* _REQUIRED TASK 1_
Copy from "On the other" to "issues that arise." in the passage about fiber construction calls below, word for word.

Tim Bailey, assistant town manager, said the calls generally fall into three categories: service, digging or damaged utilities. The town has also received calls about damaged utilities that have resulted in loss of power.
“We get calls about service: What’s Google offering? When will they be available?” he said. “We get calls about what’s happening or they’re digging in my yard or questions like that.”
But Bailey said the work residents are calling about isn’t from Google Fiber, but is done by AT&T and Time Warner Cable.
“People frequently believe it’s Google, but right now Google is building more of their trunkline near Morrisville and RTP,” Bailey said. “For the most part, they are not even in neighborhoods.”
On the other hand, the Town of Morrisville is seeing more work by Google than AT&T.
Morrisville Public Works Director Blake Mills said Google Fiber contractors have been working well with affected residents, including notifying them ahead of time through door hangars, and responding to any issues that arise.
“Google has been very proactive in trying to resolve those issues,” he said.
According to the Town of Cary, service providers are allowed to place their fiber in public right-of-way areas. These areas are between most streets and the adjacent public property and usually include about 11 feet from the curb towards the home or business.
Even if construction occurs in a certain area, it does not mean new or improved services will be available soon. It could be months, or not at all, because companies aren’t required to serve every property in Cary.
Because the towns aren’t involved in the construction, residents are encouraged to contact the appropriate company with their concerns.

* _RECORD SET_

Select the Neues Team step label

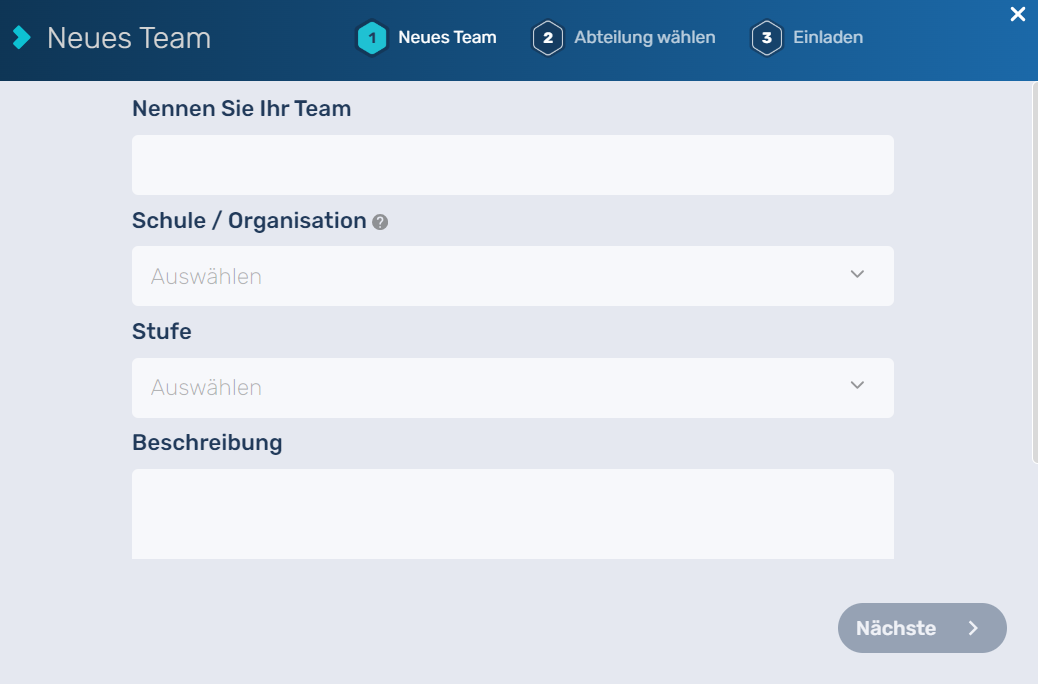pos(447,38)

---

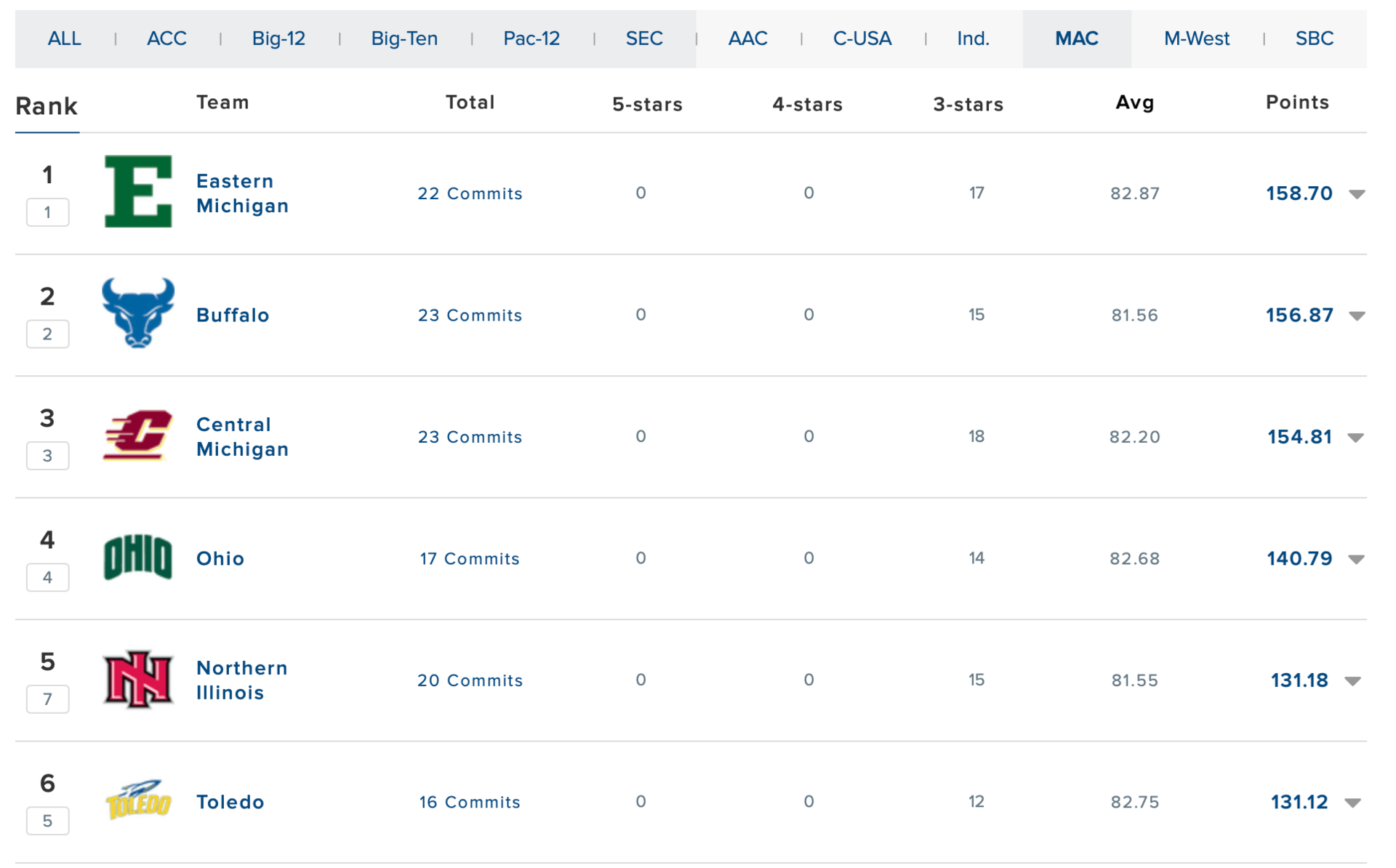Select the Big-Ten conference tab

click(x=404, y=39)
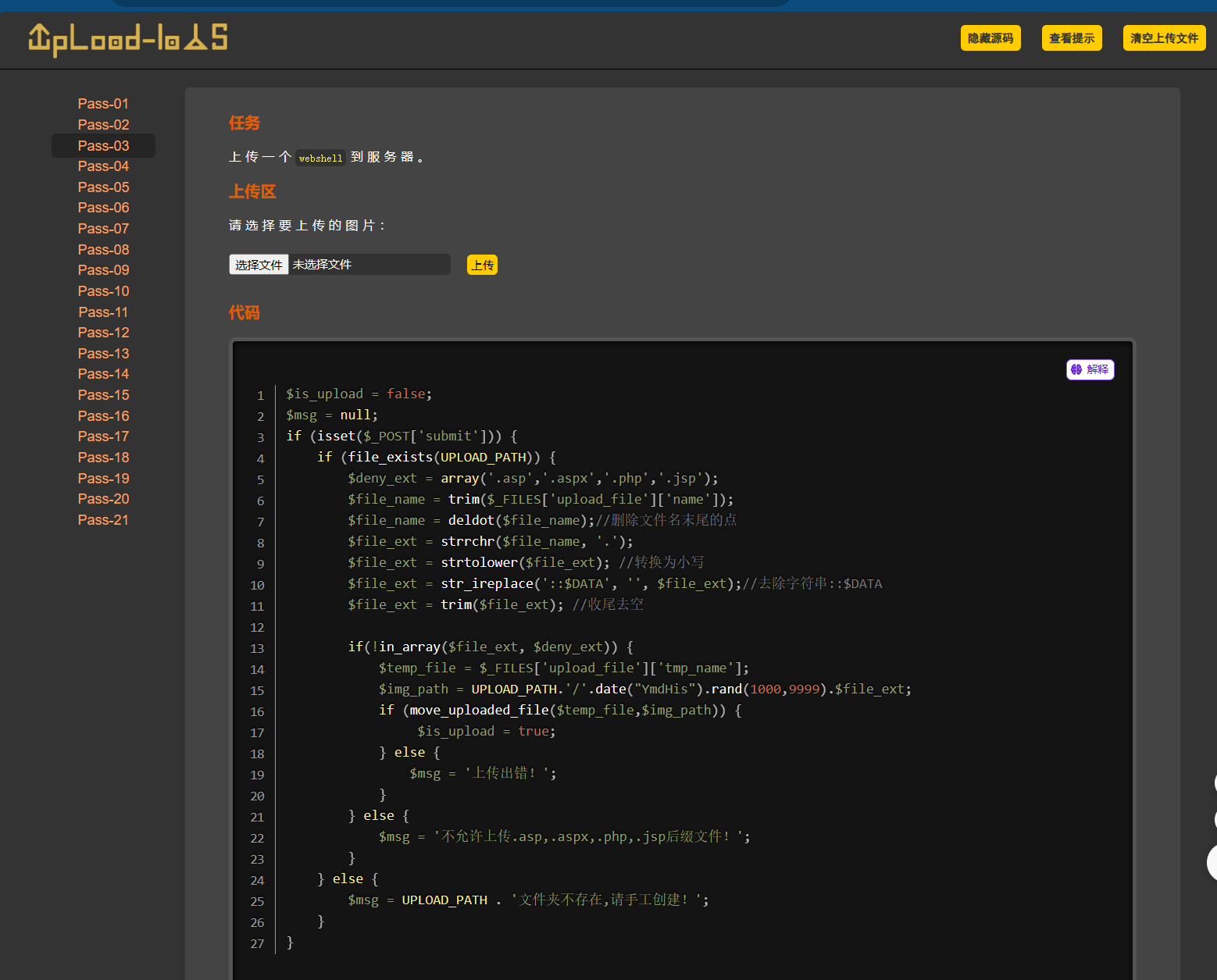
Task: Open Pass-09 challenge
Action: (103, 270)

---

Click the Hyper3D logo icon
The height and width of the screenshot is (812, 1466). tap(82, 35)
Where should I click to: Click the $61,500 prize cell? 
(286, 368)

* _REQUIRED TASK 2_
Repeat the lines in the records above verbatim, from the line with "Select the Big-Ten conference tab" to the line with "Action: (103, 270)", both included, and give only those lines. Omit the pictures.

* _WRITTEN RESPONSE 1_
On the other hand, the Town of Morrisville is seeing more work by Google than AT&T.
Morrisville Public Works Director Blake Mills said Google Fiber contractors have been working well with affected residents, including notifying them ahead of time through door hangars, and responding to any issues that arise.

* _WRITTEN RESPONSE 2_
Select the Big-Ten conference tab

click(x=404, y=39)
Task: Open Pass-09 challenge
Action: (103, 270)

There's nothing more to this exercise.